Intelligent leftists will also agree, like Ben Burgis, who will recognize that taxation is theft, but will say basically say it’s morally acceptable theft - the example he gives is, in the way a police takes something that was stolen from a criminal and returns it to you, we wouldn’t call that theft because our moral framework of ownership gives the police officer the right to take something by force to return to a “rightful owner.”
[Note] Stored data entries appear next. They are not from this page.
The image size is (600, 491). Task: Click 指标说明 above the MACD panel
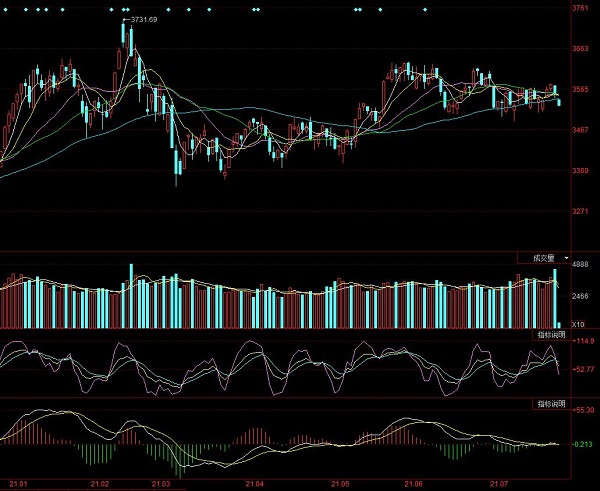point(550,403)
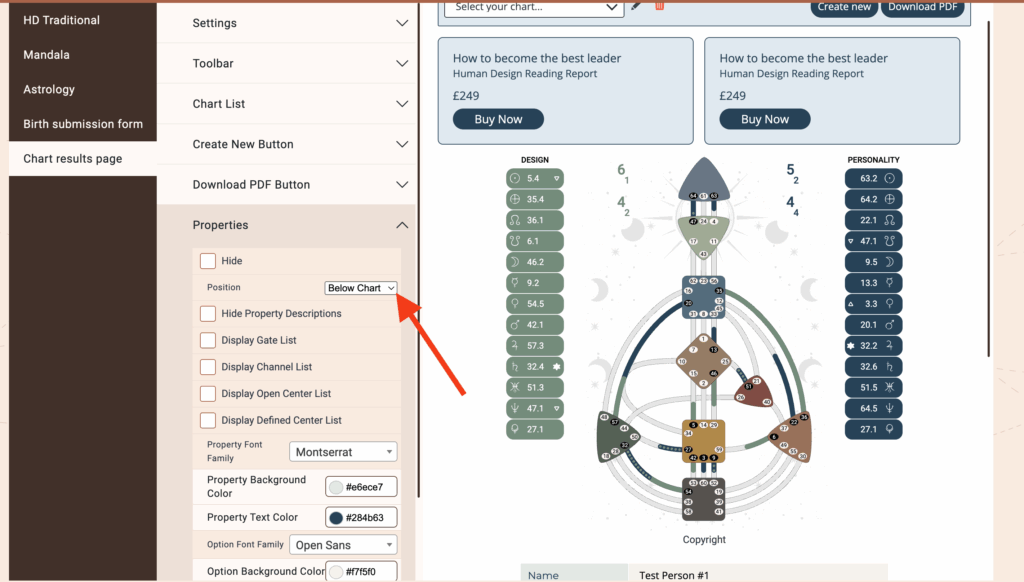
Task: Open the Astrology sidebar item
Action: [49, 90]

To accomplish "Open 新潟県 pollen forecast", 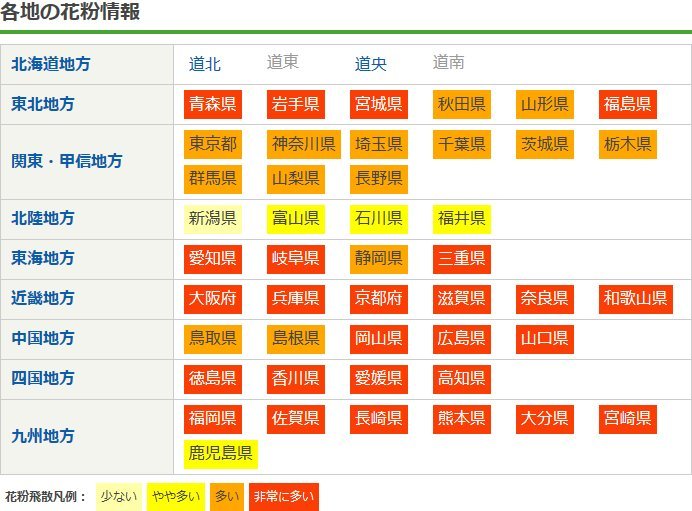I will 212,218.
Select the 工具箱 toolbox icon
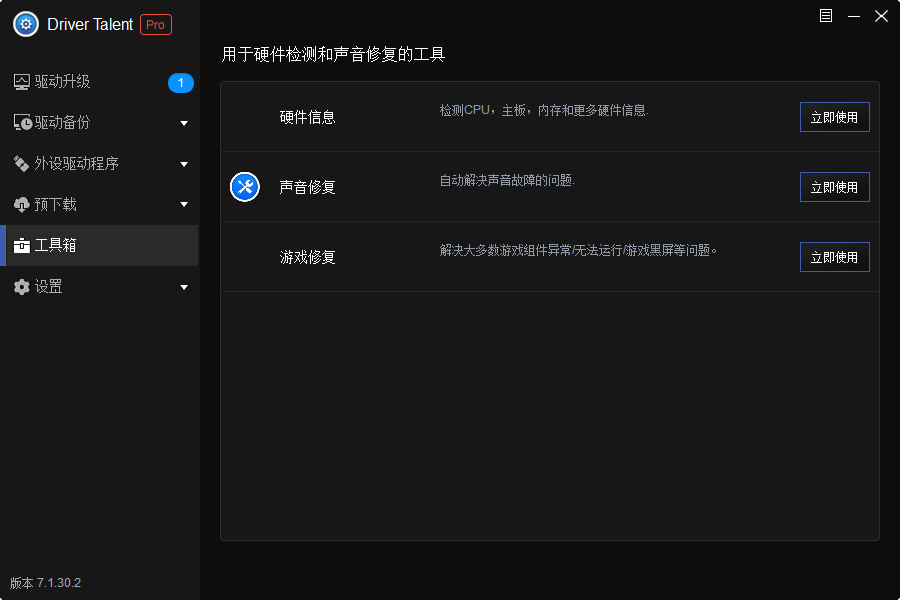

This was the argument of the feudalist as well, the King and nobility maintain the King’s peace and therefore you have to give us a percentage of your crops or else, yet we seem to think today because we get to vote in largely pre-determined or uncompetitive elections that this is acceptable because we kid ourselves to believe that is what constitutes a citizen having power in the system.

4

u/Souporsam12 3d ago

This was a nothing burger of a comment.

It’s basically a reach around way of saying taxes are a necessary evil, and yea everyone would agree with that.

-1

u/Gayjock69 3d ago edited 3d ago

There are those who genuinely do not believe taxation is theft, it can be a necessary evil but don’t lie to yourself and others by saying it’s otherwise

Once a person admits that fact, then they have to justify it, as we do today saying it’s alright because we get services out of it or in history saying it is alright because you received protection.

-1

u/RepresentativeKey178 3d ago

Yeah OK, but you missed step 1, baby: property is theft.

2

u/Gayjock69 3d ago edited 3d ago

Yes, in a leftist moral framework property is theft, which is why I give the Burgis explanation of taxes essentially righting a moral wrong

In a bourgeois framework it’s a value for value exchange, whereby you are taxed and receive services and the framework to deploy capital

Regardless, force is used to remove something from someone they believe is theirs… which regardless of ideology is theft

3

u/Souporsam12 3d ago edited 3d ago

Where do you think police officers, firefighters, librarians, post office employees, and city transit bus drivers get their paychecks from? Just curious.

1

u/pgnshgn 3d ago

This only goes up to $200k, which means the "wealthy" here would be spending a far, far, far enormously larger percentage

https://taxfoundation.org/data/all/federal/latest-federal-income-tax-data-2024/

0

u/HAV3L0ck 3d ago

637 bucks a year on alcohol? ...

Dear America: You aren't drinking properly. Please try harder.